**网页节选**
####
从批判揭发中得知,她的所谓“右派言论”,无非是上个学期末为了响应党的号召,贴了几张鸣放的大字报。内容是呼吁重视教育尤其是师范教育。呼吁“给北师院增加教授,以提高教学质量”。说“北师院是世界上最小的大学,最大的中学”,并向母亲们呼吁“救救孩子”等等。单纯从言论看,哪里有一丝一毫的“反党反社会主义”的内容?
据知情人士透露,划她为右派的真正原因,只因为她是“托派头子陈独秀”的孙女,父亲陈鹤年是陈独秀的第四子,抗战时期携妻女逃往香港。她是从香港来的“资产阶级小姐”。仅凭这一条,就足够决定她“在劫者难逃”的命运了。
正因为小高对陈祯祥怀有特殊的先入为主的好感,他看了大字报以后,居然对她产生了同情之心。觉得一位怀着拳拳报国之心千里迢迢从海外奔回祖国求学的弱小女子,即便她是陈独秀的孙女儿,也不应该遭到如此巨大的政治狂飙的袭击。
####
**数据记录**
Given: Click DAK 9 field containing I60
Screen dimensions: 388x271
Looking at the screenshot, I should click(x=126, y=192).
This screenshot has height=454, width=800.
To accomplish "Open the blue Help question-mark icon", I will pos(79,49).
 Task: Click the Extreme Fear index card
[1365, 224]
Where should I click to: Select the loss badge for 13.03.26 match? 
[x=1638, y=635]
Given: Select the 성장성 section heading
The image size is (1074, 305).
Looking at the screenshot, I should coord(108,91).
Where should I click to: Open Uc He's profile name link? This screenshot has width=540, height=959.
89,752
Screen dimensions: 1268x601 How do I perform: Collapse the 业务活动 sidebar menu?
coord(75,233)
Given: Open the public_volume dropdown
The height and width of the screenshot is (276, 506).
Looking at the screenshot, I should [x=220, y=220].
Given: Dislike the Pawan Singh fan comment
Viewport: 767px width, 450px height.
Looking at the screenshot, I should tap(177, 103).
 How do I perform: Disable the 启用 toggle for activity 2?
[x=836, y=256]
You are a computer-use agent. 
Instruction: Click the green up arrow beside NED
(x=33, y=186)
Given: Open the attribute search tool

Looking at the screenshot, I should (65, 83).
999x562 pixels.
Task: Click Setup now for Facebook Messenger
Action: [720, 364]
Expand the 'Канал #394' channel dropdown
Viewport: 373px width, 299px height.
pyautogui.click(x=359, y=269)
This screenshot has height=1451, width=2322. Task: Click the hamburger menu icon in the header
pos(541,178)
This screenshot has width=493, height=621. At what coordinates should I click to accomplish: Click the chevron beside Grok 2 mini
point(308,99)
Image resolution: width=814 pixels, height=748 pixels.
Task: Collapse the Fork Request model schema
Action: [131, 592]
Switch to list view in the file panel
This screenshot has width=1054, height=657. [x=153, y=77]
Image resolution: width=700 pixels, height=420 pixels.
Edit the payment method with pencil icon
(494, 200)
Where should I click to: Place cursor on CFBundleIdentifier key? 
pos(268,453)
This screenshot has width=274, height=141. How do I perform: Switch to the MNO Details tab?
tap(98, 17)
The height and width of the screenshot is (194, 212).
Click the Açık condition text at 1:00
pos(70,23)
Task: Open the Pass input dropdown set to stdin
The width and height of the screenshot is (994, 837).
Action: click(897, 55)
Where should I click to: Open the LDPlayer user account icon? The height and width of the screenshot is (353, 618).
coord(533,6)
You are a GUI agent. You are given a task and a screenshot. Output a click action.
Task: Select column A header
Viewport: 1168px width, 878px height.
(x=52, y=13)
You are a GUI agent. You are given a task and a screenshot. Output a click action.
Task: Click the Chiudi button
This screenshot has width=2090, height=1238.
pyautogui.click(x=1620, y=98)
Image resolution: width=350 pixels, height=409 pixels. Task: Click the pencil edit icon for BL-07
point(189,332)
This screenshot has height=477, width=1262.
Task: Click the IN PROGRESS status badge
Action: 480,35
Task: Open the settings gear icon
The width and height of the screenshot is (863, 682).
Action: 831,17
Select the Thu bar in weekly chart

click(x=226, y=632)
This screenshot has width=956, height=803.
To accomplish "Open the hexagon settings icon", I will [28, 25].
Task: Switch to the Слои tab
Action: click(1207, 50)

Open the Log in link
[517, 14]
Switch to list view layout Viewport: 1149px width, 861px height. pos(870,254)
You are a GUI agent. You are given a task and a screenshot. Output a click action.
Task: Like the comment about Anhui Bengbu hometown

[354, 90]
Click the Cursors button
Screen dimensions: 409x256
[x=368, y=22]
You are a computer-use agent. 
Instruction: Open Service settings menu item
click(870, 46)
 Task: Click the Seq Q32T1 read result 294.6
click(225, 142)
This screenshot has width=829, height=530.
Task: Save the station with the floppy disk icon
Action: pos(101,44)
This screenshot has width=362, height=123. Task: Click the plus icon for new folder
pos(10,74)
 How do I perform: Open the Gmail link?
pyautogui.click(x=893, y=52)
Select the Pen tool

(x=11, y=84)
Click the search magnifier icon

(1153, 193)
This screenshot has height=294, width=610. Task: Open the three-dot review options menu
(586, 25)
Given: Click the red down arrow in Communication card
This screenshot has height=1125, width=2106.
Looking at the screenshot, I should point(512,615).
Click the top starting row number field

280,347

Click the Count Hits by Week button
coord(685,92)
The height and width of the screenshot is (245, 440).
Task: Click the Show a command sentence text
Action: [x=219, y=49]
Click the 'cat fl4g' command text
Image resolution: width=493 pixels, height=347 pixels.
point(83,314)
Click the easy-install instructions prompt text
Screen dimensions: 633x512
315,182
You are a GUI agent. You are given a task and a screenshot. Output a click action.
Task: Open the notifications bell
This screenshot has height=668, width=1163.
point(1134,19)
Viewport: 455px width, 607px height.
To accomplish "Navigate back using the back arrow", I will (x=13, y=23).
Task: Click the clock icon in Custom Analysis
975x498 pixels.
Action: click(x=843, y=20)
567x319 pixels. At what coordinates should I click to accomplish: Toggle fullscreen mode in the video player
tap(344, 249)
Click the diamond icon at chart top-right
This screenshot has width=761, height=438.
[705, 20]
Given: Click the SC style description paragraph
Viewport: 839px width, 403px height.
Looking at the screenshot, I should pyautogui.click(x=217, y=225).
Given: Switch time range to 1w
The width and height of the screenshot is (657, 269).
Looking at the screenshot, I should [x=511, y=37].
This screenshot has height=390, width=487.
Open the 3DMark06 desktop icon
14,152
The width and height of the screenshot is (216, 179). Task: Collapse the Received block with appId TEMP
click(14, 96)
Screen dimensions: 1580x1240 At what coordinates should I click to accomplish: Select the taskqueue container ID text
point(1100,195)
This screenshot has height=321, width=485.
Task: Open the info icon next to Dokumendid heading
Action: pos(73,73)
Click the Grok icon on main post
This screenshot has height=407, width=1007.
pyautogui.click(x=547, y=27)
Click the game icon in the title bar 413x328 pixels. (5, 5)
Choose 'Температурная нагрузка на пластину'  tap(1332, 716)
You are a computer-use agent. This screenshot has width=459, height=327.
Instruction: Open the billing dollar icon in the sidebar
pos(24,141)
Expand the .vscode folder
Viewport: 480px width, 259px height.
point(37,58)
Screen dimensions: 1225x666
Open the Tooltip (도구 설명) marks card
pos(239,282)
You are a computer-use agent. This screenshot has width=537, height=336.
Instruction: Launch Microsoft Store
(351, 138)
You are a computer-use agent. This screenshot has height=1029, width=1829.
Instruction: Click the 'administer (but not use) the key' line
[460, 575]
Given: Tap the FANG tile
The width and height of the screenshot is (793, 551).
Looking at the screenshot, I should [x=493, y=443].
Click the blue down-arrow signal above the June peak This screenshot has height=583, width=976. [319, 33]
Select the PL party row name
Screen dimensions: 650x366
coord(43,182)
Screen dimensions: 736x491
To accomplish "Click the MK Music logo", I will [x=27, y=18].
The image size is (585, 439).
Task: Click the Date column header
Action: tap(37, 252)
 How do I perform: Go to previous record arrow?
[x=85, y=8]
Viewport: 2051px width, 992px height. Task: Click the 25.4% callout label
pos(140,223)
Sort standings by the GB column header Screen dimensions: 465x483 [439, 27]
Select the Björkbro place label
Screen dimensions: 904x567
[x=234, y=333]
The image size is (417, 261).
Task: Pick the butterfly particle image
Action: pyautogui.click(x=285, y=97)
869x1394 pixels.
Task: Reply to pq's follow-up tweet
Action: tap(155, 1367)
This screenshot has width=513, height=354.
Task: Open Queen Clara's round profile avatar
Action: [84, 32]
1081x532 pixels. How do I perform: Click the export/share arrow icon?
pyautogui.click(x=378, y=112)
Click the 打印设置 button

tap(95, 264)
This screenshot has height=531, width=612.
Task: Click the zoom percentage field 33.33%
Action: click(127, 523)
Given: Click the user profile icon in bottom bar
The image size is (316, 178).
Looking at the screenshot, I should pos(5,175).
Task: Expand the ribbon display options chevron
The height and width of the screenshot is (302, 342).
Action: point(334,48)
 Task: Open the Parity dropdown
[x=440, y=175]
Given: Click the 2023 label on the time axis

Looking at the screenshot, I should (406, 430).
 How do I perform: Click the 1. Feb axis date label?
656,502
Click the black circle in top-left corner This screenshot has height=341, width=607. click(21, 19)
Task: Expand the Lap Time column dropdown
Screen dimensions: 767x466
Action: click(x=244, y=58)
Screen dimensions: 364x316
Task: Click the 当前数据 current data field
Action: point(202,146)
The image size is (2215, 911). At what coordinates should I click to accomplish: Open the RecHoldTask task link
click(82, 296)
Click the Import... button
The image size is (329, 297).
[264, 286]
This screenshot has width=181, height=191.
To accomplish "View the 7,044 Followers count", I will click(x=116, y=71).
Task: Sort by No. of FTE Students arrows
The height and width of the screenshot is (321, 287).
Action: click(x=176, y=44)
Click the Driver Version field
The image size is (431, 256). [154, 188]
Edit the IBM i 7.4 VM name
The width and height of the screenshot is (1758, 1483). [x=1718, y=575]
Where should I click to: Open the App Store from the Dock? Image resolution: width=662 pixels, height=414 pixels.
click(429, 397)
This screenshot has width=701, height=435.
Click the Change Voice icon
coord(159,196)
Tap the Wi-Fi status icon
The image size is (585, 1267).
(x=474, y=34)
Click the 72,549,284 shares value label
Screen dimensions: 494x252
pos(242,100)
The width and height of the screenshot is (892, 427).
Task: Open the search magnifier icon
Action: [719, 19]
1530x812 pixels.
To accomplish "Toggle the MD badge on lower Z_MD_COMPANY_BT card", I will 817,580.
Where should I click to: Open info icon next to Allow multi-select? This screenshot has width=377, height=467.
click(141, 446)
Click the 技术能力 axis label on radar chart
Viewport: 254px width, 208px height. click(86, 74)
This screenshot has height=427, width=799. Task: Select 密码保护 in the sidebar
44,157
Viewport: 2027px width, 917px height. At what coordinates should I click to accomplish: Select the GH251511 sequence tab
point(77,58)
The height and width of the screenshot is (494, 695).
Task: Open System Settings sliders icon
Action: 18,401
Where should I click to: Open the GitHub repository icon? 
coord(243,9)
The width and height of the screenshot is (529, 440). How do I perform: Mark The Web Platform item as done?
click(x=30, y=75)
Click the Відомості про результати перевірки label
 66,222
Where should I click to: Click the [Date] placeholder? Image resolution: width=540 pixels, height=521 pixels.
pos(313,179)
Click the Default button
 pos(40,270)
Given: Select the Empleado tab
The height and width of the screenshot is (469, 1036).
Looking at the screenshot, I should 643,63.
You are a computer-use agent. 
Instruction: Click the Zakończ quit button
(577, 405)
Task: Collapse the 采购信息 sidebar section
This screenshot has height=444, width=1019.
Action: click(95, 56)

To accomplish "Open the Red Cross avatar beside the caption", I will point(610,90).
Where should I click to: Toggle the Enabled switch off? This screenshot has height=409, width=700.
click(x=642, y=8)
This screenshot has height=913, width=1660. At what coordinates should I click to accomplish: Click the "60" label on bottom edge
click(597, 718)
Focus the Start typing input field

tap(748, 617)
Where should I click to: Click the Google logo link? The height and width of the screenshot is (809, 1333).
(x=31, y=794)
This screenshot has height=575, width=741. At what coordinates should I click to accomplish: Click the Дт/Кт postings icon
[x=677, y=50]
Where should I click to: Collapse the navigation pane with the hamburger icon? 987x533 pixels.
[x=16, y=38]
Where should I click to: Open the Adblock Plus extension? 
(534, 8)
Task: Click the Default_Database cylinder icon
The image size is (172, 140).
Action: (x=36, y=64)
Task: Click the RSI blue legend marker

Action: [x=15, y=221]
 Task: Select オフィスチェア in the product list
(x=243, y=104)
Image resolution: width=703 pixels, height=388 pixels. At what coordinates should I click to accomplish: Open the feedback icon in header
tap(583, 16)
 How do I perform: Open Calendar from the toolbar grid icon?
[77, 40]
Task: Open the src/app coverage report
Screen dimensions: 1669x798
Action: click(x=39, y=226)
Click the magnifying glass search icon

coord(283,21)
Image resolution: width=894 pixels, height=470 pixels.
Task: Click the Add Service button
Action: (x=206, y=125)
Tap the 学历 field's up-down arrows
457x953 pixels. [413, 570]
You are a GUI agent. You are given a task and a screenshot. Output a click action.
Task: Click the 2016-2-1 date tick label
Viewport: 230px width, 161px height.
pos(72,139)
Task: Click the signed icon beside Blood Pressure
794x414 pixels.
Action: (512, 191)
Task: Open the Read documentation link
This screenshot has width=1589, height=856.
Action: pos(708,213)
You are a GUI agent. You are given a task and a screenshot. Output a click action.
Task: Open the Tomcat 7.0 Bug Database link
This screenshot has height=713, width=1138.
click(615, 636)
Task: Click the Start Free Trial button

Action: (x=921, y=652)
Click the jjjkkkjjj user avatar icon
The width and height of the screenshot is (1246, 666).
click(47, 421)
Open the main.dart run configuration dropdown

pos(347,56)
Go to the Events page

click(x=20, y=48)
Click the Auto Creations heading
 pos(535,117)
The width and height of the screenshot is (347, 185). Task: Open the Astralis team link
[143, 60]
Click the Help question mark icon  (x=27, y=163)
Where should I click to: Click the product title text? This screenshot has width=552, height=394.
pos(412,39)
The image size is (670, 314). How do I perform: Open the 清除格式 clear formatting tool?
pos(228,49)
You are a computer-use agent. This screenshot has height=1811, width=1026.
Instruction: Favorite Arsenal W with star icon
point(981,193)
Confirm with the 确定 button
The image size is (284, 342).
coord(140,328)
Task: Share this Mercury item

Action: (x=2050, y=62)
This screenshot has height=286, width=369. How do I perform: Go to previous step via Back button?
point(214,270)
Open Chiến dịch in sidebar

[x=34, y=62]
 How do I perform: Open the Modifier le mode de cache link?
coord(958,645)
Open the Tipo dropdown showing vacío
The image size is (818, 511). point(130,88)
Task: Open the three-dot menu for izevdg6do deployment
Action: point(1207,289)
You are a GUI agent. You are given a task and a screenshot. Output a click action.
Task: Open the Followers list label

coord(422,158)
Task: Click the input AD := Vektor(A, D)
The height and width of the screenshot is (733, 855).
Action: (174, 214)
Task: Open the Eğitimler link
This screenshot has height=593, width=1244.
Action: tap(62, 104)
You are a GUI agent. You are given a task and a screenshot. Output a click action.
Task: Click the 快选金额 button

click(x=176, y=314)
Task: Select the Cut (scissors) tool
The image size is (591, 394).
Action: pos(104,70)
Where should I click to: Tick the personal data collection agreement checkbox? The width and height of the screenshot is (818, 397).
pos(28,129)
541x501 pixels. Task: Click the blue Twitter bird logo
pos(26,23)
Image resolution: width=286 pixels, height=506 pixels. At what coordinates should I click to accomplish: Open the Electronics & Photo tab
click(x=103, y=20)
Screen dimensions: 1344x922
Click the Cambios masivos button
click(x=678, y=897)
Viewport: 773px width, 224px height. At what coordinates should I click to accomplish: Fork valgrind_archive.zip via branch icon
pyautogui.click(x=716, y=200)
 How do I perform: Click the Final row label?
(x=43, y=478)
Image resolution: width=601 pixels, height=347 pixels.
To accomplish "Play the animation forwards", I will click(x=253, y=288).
####
**任务说明**
根据节选回答下列问题：
1. 陈祯祥贴的大字报呼吁给北师院增加什么？
2. 陈祯祥的父亲陈鹤年是陈独秀的第几子？
3. 小高看了大字报以后，对陈祯祥产生了什么心情？
上面的数据与节选内容没有关系。

**练习结果**
1. 增加教授，以提高教学质量。
2. 第四子。
3. 同情之心。